#### What you should do:
Extract the lines from the one containing "The image size is (1568, 767)." through the end of the lines, copying them word for word. Leave out the pictures.

#### Given data:
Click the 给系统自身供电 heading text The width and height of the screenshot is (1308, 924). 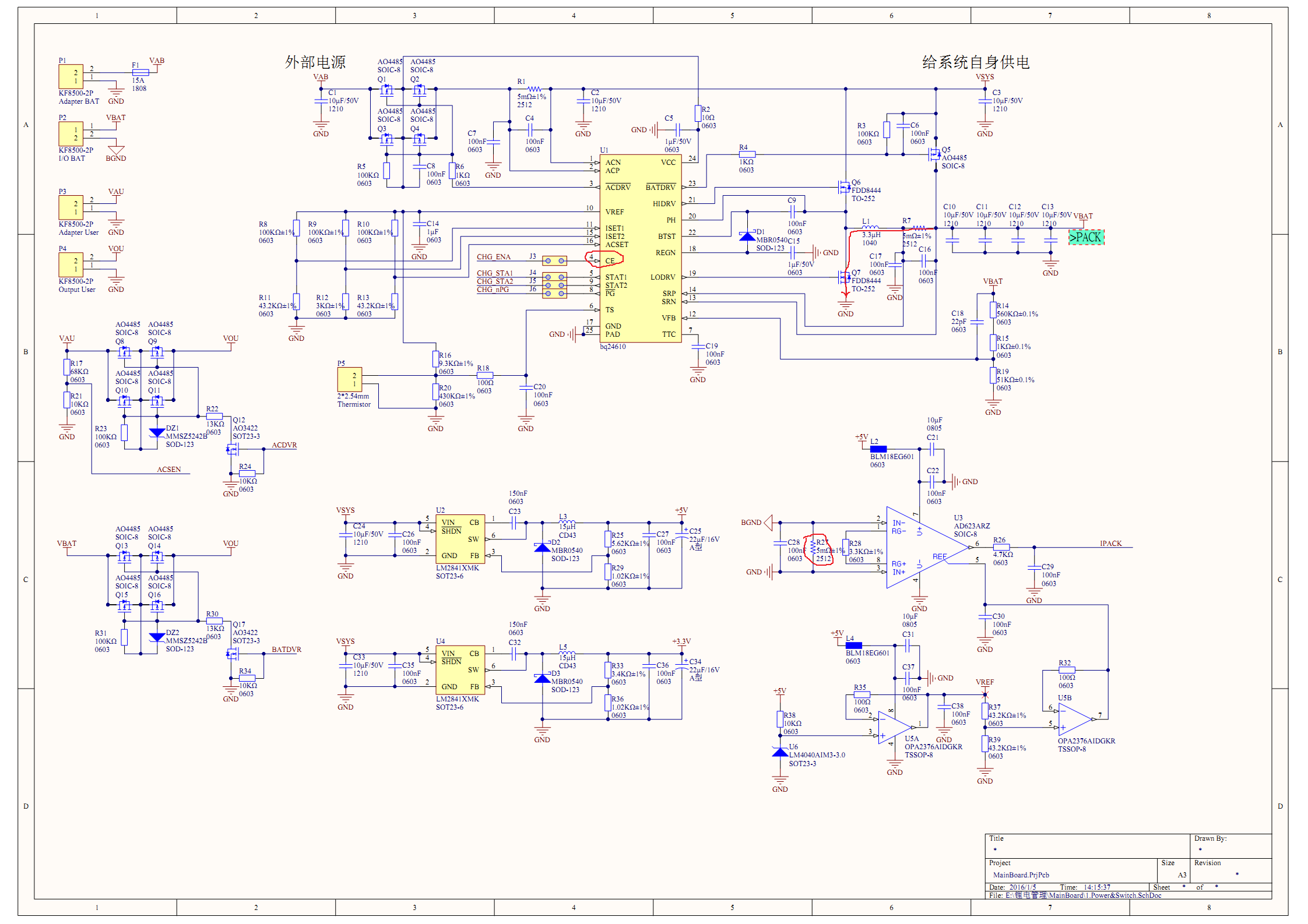pos(975,62)
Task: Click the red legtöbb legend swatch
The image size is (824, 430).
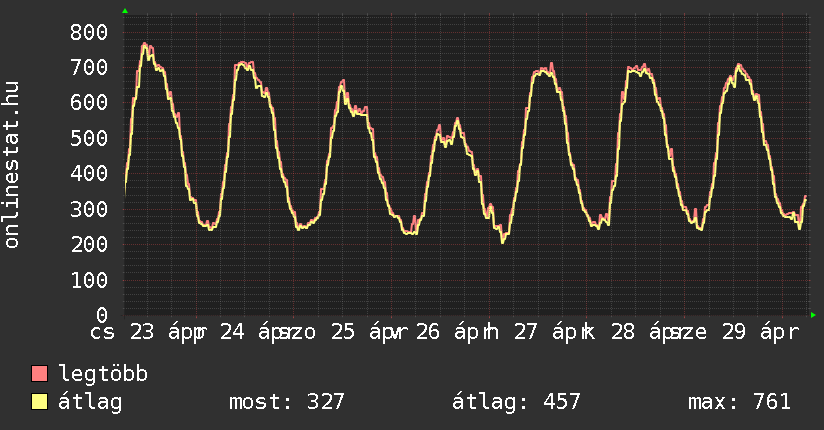Action: pyautogui.click(x=40, y=374)
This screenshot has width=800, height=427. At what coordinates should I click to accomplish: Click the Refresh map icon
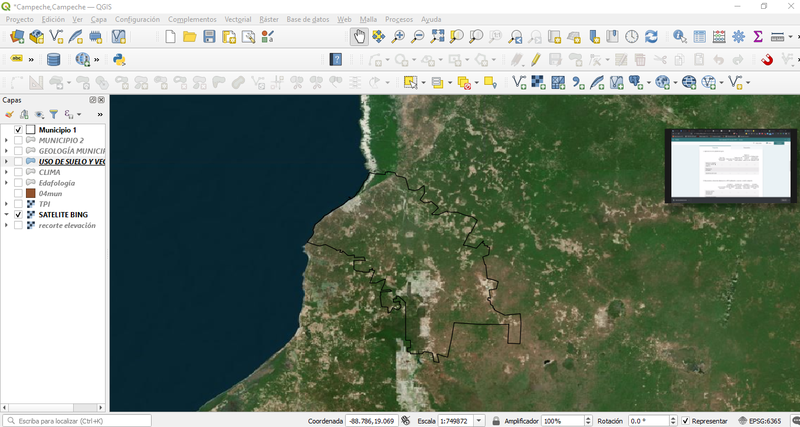651,36
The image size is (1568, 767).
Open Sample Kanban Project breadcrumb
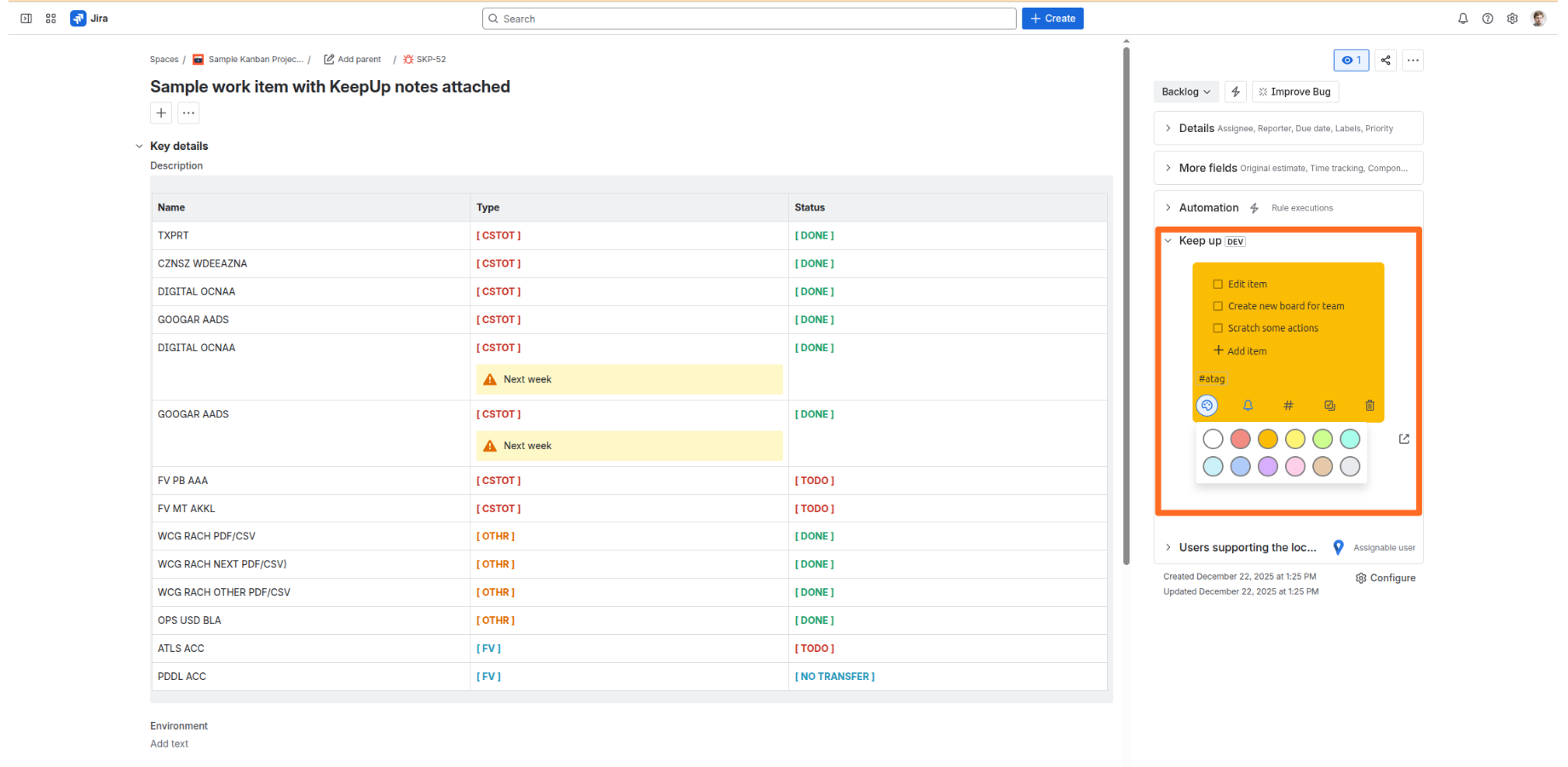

#### Finished task:
The image size is (1568, 767).
Open Sample Kanban Project breadcrumb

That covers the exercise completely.